Prior to launching her law practice, Dr. Chan returned to IMS to highlight the pervasive lack of understanding about IP she observed in founders of start-ups and spin-outs from academic institutions: “Students graduating from a worldrenowned research institution such as U of T should have at least a conversational understanding of IP to be better prepared to function in a knowledge economy.”
Dr. Chan believes that “Academia is a crucible of innovation and academics submit thousands of grant applications for taxpayer-funded research support in which they highlight the potential of their research to, either directly or indirectly, provide some societal benefit. At the same time, there is a persistent (although less pervasive) school of thought in academic circles which posits that the purity of academic scholarship ought not be tainted by the world of business, including IP and commercialization. While not every type or piece of research is innovative, graduate students and researchers alike should appreciate that, for ground-breaking research that generates inventions, fulfilling that promise of societal benefit entails the arduous next steps of protecting, translating, and hopefully commercializing those inventions.”
Dr. Chan states that “setting aside whether IP, translation, and commercialization ought to fall within or outside the realm of academia, publishing results of innovative research, or presenting them at conferences before being protected by at least a provisional patent application, can diminish or worse, evaporate, the commercial viability of that invention.

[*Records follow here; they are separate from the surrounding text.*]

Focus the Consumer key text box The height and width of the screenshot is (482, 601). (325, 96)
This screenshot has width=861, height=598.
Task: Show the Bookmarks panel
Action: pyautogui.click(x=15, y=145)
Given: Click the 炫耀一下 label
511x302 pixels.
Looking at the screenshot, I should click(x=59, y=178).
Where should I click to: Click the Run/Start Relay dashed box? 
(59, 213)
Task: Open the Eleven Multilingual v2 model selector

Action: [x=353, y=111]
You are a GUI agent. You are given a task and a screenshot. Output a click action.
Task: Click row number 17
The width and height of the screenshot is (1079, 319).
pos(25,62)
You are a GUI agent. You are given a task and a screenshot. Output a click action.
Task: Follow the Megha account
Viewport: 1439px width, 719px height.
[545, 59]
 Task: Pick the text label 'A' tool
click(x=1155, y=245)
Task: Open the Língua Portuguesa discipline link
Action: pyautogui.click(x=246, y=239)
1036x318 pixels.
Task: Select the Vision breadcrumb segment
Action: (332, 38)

She adds: “Few inventions withstand the rigour of translation, and fewer still will be commercialized, but academics ought to be at least conversant in the language of IP and particularly appreciate the perils of premature disclosure to at least give those inventions a chance to provide that societal benefit first espoused in their applications for those taxpayer-funded grants.”
To that end, in 2014 she developed a series of modules in IP at IMS in which students learn how their professional and private lives are awash in IP, how to navigate it, translate it, and commercialize it. Her teaching philosophy is centred around application. Rather than reading about these principles from a textbook, students are presented with a case study centered around a research paper which acts as the stand-in for their invention, and work in groups to commercialize it. Along the way, students familiarize themselves with the IP policies of their institutions, form a mock company, select a corporate and product name, undertake steps to protect the IP, and chart a strategy for acquiring rights to use that IP from their respective institutions. The first module culminates with the students pitching the product to mock investors who are not scientists. This process aims to empower students to be prepared and educated when venturing down their career paths, wherever they may lead.
In all aspects of her career, Dr. Chan has been a mentor, whether it be with her legal clients or her students. Her devotion to bridge the gap between the scientific and corporate worlds has been consistent in her work, along with the desire to best prepare individuals for their future.
With respect to what her future holds, her philosophy is: “Leave yourself open to new opportunities. Let life happen. It’s a journey. If you pin it on a destination, you may let important things pass you by.”